Город был покрыт ледяной коркой, слякоть не располагала к прогулкам, но в этот день Тати нестерпимо захотелось уйти из дома. Уже целую неделю ее домочадцы торчали дома, ни на минуту не оставляя Тати одну. Шумел телевизор, муж с сыном резались в шашки, сын проигрывал и громко сердился, упрекая отца в мошенничестве. Ей чувствовался явный сговор, Тати разозлилась не на шутку. «Ненавижу и себя, и вас!»- так кричала внутри нее одинокая, тоскующая женщина. Накинув пальто, она по-воровски, крадучись, выбралась из квартиры. На улице было сумрачно и пусто. Тати не шла, бежала, скользя по тонкому льду, к машине. Было страшно, что сейчас ее окликнут, повернут. Тело сотрясала мелкая дрожь, как в припадке, пальцы не сразу справились с замком зажигания. Машина подала признаки жизни, и, Тати, думая только о том, чтобы быстрее скрыться, двинулась куда глаза глядят.

Про то небольшое озеро за городом мало кто знал. Это было их семейное место. Туда Тати ходила на свидания с будущим мужем, туда они ездили уже втроем, и там она оказалась этим тусклым, промозглым апрельским днем, когда тоска погодная слилась с тоской душевною. Машину она бросила у дороги, грязь стояла по колено, и хрупкая иномарка категорически отказывалась сворачивать на грунтовку. Тати в том своем состоянии не так чтобы очень соображала, ноги сами куда-то шли. На сапоги налипло столько земли и глины, что ноги казались вросшими в землю, и на каждый шаг тратились чуть ли не последние силы. Пальто быстро вобрало в себя воды, насколько ему возможно, и Тати к озеру совсем не пришла – вползла на ветхий рыбацкий помост, села, свесив ноги в холодную темную воду. Так и сидела, пока не стемнело, равнодушная к дождю и холоду, с пустой головой и сердцем.

Нельзя смотреть так пристально и долго в мутную воду.
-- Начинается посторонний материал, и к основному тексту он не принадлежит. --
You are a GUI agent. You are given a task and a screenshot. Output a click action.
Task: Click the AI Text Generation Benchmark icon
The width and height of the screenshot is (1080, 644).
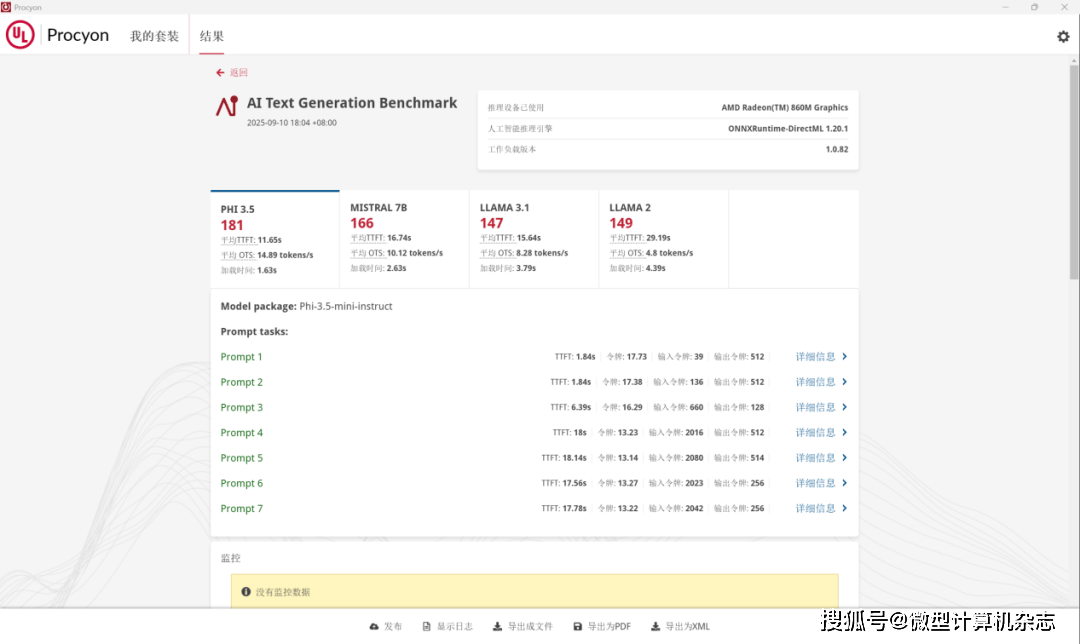coord(227,106)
Там счастья и радости не увидать. А женщину, у которой весь год прошел в мучительном разладе с миром и с самой собой, черная поверхность озера манила, звала. Только в нем, она слышала, и есть освобождение от борьбы между Тати живой и Тати мертвой. Потом соскользнула с помоста, медленно и бесшумно погружаясь в воду. Телу стало горячо и больно. Боль резкая, настоящая физическая, дала Тати снова почувствовать жизнь. Будто лежала сто лет в гробу, и вдруг крышку сняли, и забрезжил свет. Тут Тати, как никогда раньше, захотелось жить. Захотелось любить. Захотелось ненавидеть.

Тати вскрикнула дико, как кричат животные и сумасшедшие. В рот набралось воды, и ее стремительно потянуло вниз. Собирая остатки сил, Тати, во что бы то ни стало решила уцелеть. Безуспешно пытаясь выбраться на поверхность, она вспомнила весь прежний свой мир, теплый и постоянный. Сверху вода давила как бетонная плита весом в тонну, пальто Тати казалось еще тяжелей. Там было не очень глубоко, но в холоде тело не слушалось и быстро шло ко дну.

Захлебываясь, она заплакала. Ох, эти поздние слезы по уходящей жизни, по всему тому, что проходило незаметно и не ценилось прежде. А оказалось бесценным.

Когда появился Ангел, Тати еще что-то понимала. Вокруг стало ярко, мглистая вода просветлела и причудливо заклубилась. У Ангела не было лица, только глаза, синие и злые.

-Разве у Ангелов могут быть злые глаза? – Тати еще смогла удивиться.

Ангел совсем не по-ангельски вцепился в волосы Тати и резким движением потащил ее наверх. Ей стало страшно, так противоречиво все происходило, захотелось освободиться, сбросить чужое прикосновение. Тати стала изворачиваться, но Ангел дернул ее так сильно, что, казалось, все волосы останутся у него в руках. Она обмякла и бесформенной массой обреченно потянулась вслед Ангелу. Внутри Тати словно выключили все: стало темно и тихо, только кожа еще жила и чувствовала. Кожа болела от холода, но уже не ощущала на себе прежней мучительной тяжести. Лицо уткнулось во что-то ледяное и вязкое, а по спине нещадно молотили. Тати хотелось прекратить все это, хотелось крикнуть что-нибудь злое обидное. Ну и пусть что Ангел, разве Ангелам все можно!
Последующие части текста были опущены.